Walking to the river
‘Look! ‘I said as John and I walked to the river. ‘Oak apples!’
I stopped surprised at myself. ‘How do I know that’s what they are? How did I recognise them?’
I’m not English, I haven’t ever lived in the English countryside and I haven’t spent that many years in Europe. Where did that piece of knowledge come from? Walks in the countryside? A friendship with someone who had once been a shepherd? Or, most likely, a childhood in the company of Enid Blyton?

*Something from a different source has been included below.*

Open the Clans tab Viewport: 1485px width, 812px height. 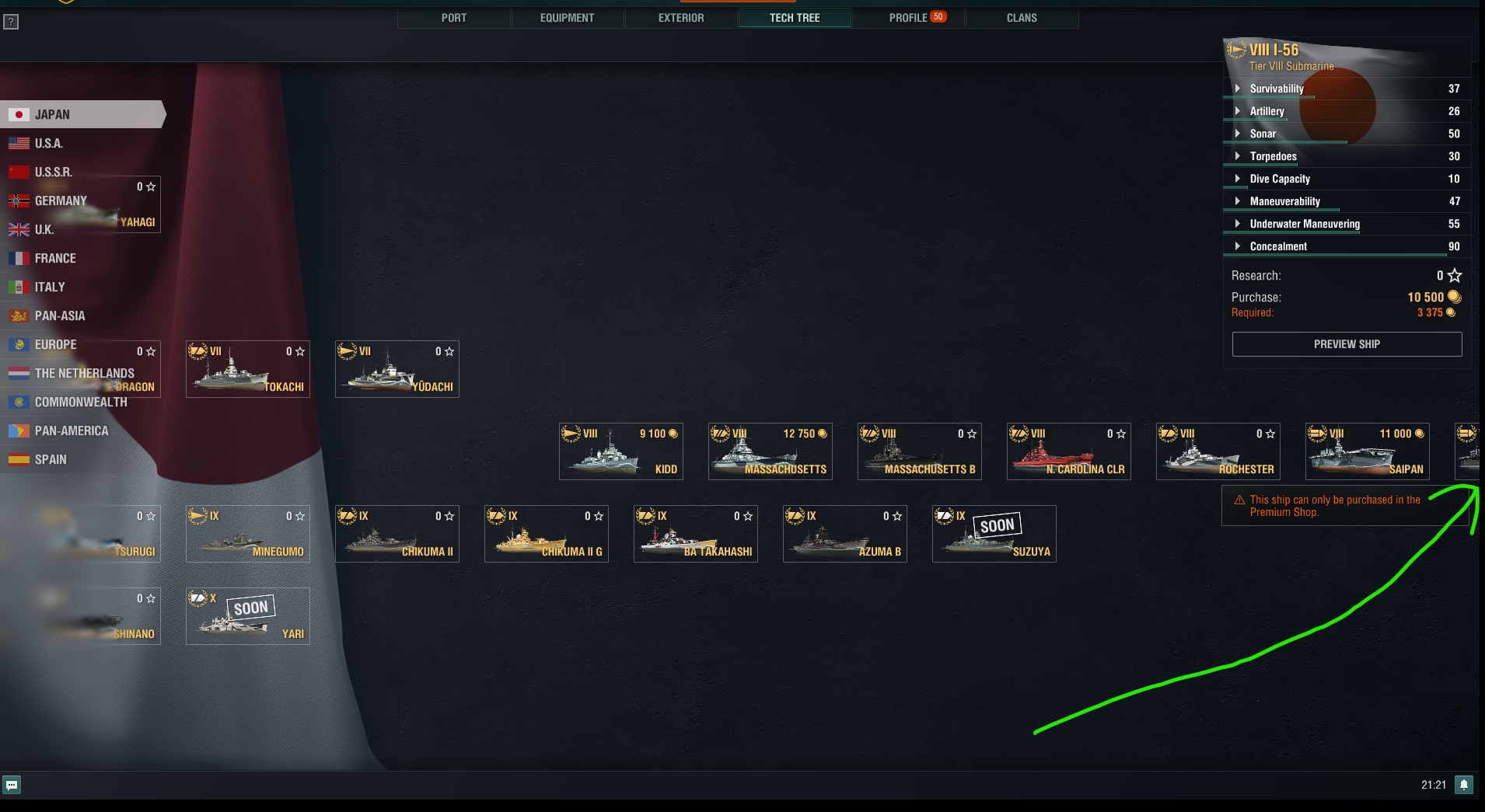click(1022, 17)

‘Oak Apple Day.’ contributed John.
‘What is Oak Apple Day about?’ I asked. John wasn’t sure but we both thought of King Charles, the apple of the cavaliers and his hiding place in the Oak Tree. So I picked the twiglet of oak apples and we did a Google search on our return from the river.
Oak Apples and Ink
Oak apples are galls caused by a tiny wasp. They are surprisingly attractive but the most interesting fact about them is that they are rich in tannin and were used to make oak gall ink with the addition of iron sulphate and gum arabic from Roman times until the twentieth century. Think for a moment about a natural process that begins with an insect egg and is developed by a simple artisanal craft that has made possible the recording of everything we know for hundreds of years as words and musical notations. Isn’t that extraordinary and miraculous?
Oak Apple Day
The 29th May 1660 was declared a public holiday to celebrate the restoration of the monarchy under King Charles the Second who had hidden from the Roundheads in an oak tree near Boscabel House. On this day everyone wore oak leaves. as a symbol of loyalty. This period of history was brought to life by Captain Marryat’s story The Children of the New Forest another book with a theme of nature that meant a great deal to me as a child.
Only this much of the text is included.